With the Infinity Archive, we make the vast and diverse archive more accessible, enabling visitors to engage with the wealth of historical information in a visually intuitive manner and at the same time demonstrate how technology can open new avenues for exploring and understanding large cultural archives.

The video shows the interactive installation Infinity Archive and how it opens up different possibilities of exploring the bauhaus archiv collection

Results & Process

The Infinity Archive was the first exhibition project I worked on with the team of ART+COM. My task was to develop the touchpad application with which visitors can explore the bauhaus archiv collection. While we knew which modes of exploration we wanted to offer the visitors, their final design was still unclear when I joined the project.

Consequently, this work involved close collaboration with our design team, figuring out how we can present the various functions to the visitors in the most simple and satisfying way.

Searching for colors

For the color search mode, it seemed clear: Present the visitors with a standard HSV color wheel and let them browse their desired color. However, there are some questions attached to that: Can we really distinguish between all these colors? And what if the visitors search for a color that is not in the collection?

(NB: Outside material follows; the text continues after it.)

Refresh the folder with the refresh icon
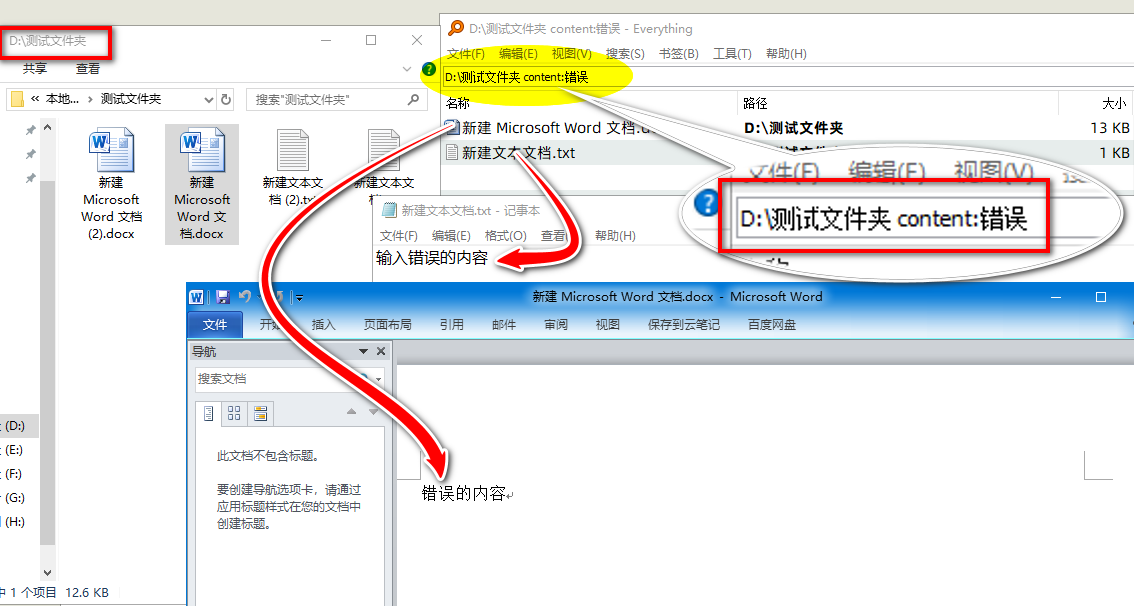The image size is (1134, 606). pos(226,99)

We therefore selected the 100 most frequent colors and arranged them at equal intervals on a color wheel. As the individual segments became too small to select them, our idea was to make them „fan out“ when a visitor touched the wheel.

To test this concept, I first sketched this idea in Processing, before transferring the whole concept to Unity for the final product.

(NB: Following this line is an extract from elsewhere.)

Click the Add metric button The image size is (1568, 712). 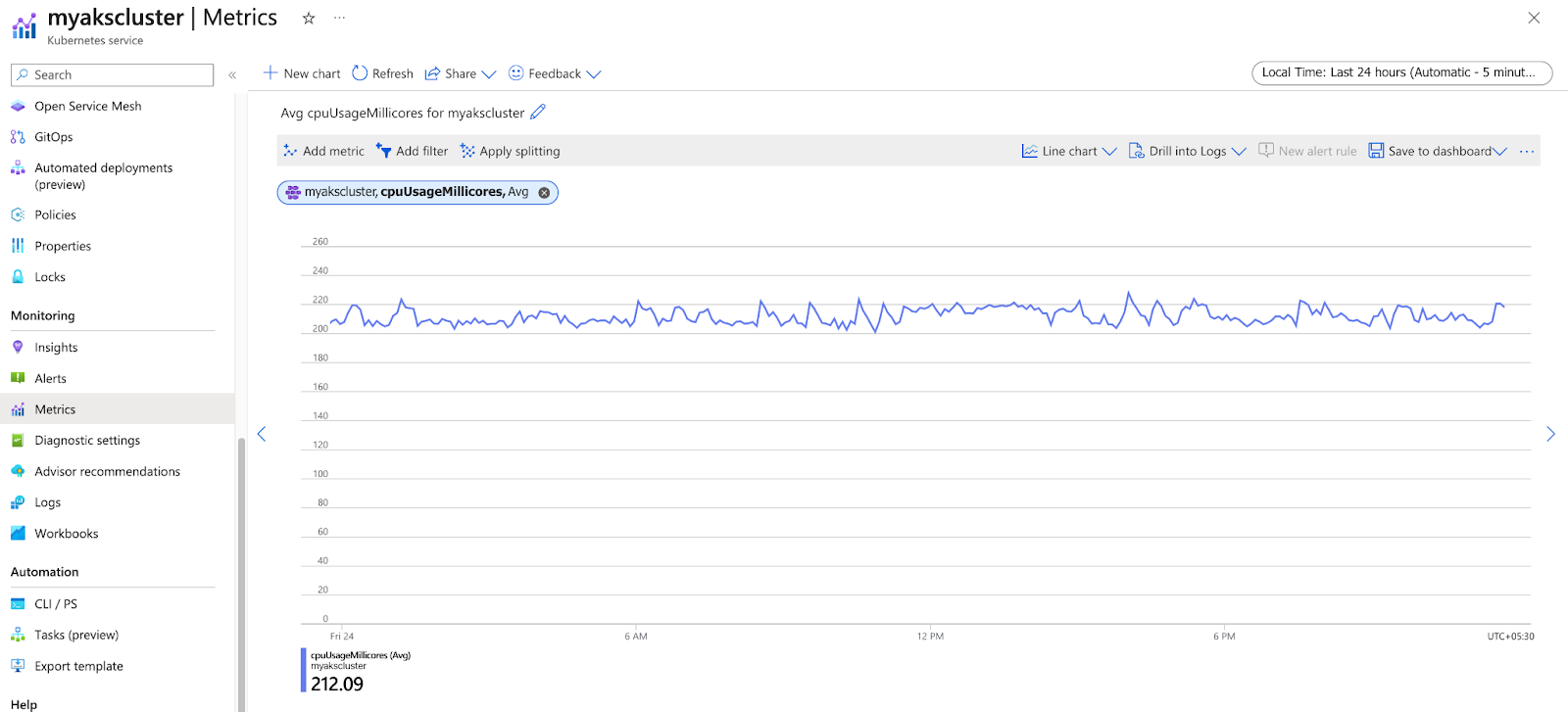323,152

A visitor explores the collection by searching for a color.

Searching for shapes

Another idea was to let the visitors search for shapes. Using Unity’s Trail Renderer, I implemented a drawing tool that constructs a line from the touchpoint of the finger, normalizes it and sends it to the AI backend for processing. The shape itself as well as were the AI found the shape on the collection item are then displayed on the vertical screens.

A visitor explores the collection by searching for a shape.

Curated Stories

As with all exhibitions, visitors may not want to explore freely by themselves but be presented with curated content. We also allow this by presenting the visitors with various curated content, which were created in collaboration with the bauhaus archiv.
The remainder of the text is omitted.